ETL Jobs

This table provides answers to general questions about ETL jobs.

Question	Answer
What are the different categories of jobs in EPM?	The following is a list of EPM job categories: Source to OWS (Staging area) OWS to OWE OWS to MDW OWE to MDW OWS to MDW (for CRM online marketing data mart) OWE to source (for GL and Position Budgeting in HCM)
What types of staging loads does EPM support?	EPM supports incremental staging loads along with a small number of destructive staging loads. See Understanding ETL Load Strategies in EPM.
What is the load strategy for the MDW and OWE?	Most of the MDW and OWE loads are provided with Incremental logic using LASTUPD_EW_DTTM field which is part of the subrecord LOAD_OWS_SBR. See Understanding ETL Load Strategies in EPM.
How does EPM manage incremental loading if the source fields have Null values for the Datetime stamp?	If the Datetime column is a nullable field on the source database, then source filter will include a condition to bring that data as well along with the incremental data. See Understanding ETL Load Strategies in EPM.
Are there any special loading requirements between the first run and subsequent runs?	No, there are no special loading requirements between the first run and subsequent runs, provided the prepackaged jobs are used without any customization.
How does EPM manage deletes in the source tables?	For the Campus Solutions Warehouse, EPM provides staging jobs that can identify source records that have been physically deleted from your PeopleSoft transaction system and flag those records for physical deletion from the Campus Solutions Warehouse schema.
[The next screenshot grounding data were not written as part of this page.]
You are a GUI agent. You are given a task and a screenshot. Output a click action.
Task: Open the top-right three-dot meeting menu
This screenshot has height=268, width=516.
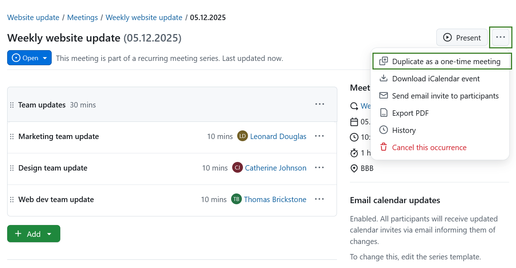click(500, 37)
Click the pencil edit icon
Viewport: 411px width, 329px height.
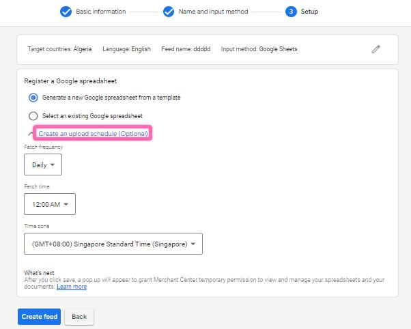375,49

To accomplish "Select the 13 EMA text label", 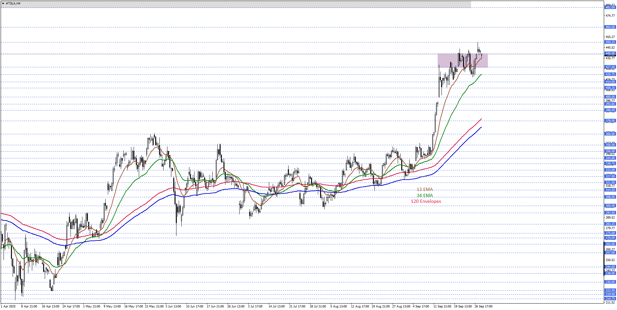I will pyautogui.click(x=425, y=189).
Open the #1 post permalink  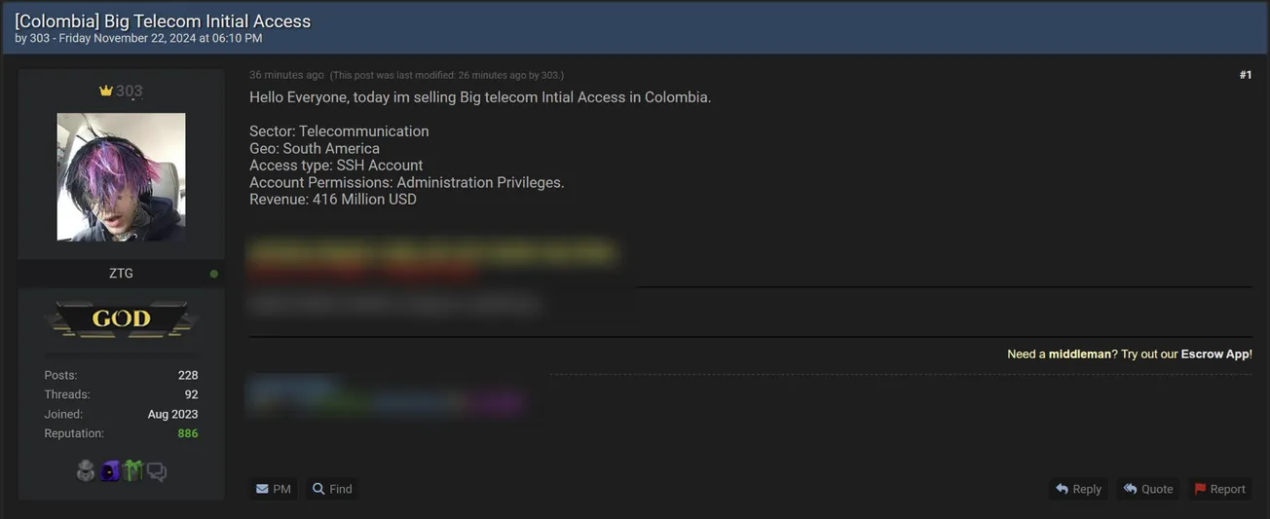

For more information see the topic Managing Source System Deletes and Archiving in the PeopleSoft Campus Solutions Warehouse.
Does EPM have the functionality to accommodate late arriving dimensions?	No, EPM does not have the functionality to accommodate late arriving dimensions.
What types of data sources does EPM accommodate?	EPM can accommodate XML Files, Flat Files, and RDBMS tables.
Does EPM use any control tables in its ETL design?	EPM no longer uses control tables and those that were used in past EPM releases (such as ETL_JOB_CTL, ETL_RUN_HST, ETL_TSE_ERR) have been deprecated.
Does EPM use surrogate keys? If so, how are Surrogate IDs generated and managed?	Datastage manages the universe file SDKSequences, which will hold the surrogate key sequences for a particular key. See Surrogate Keys.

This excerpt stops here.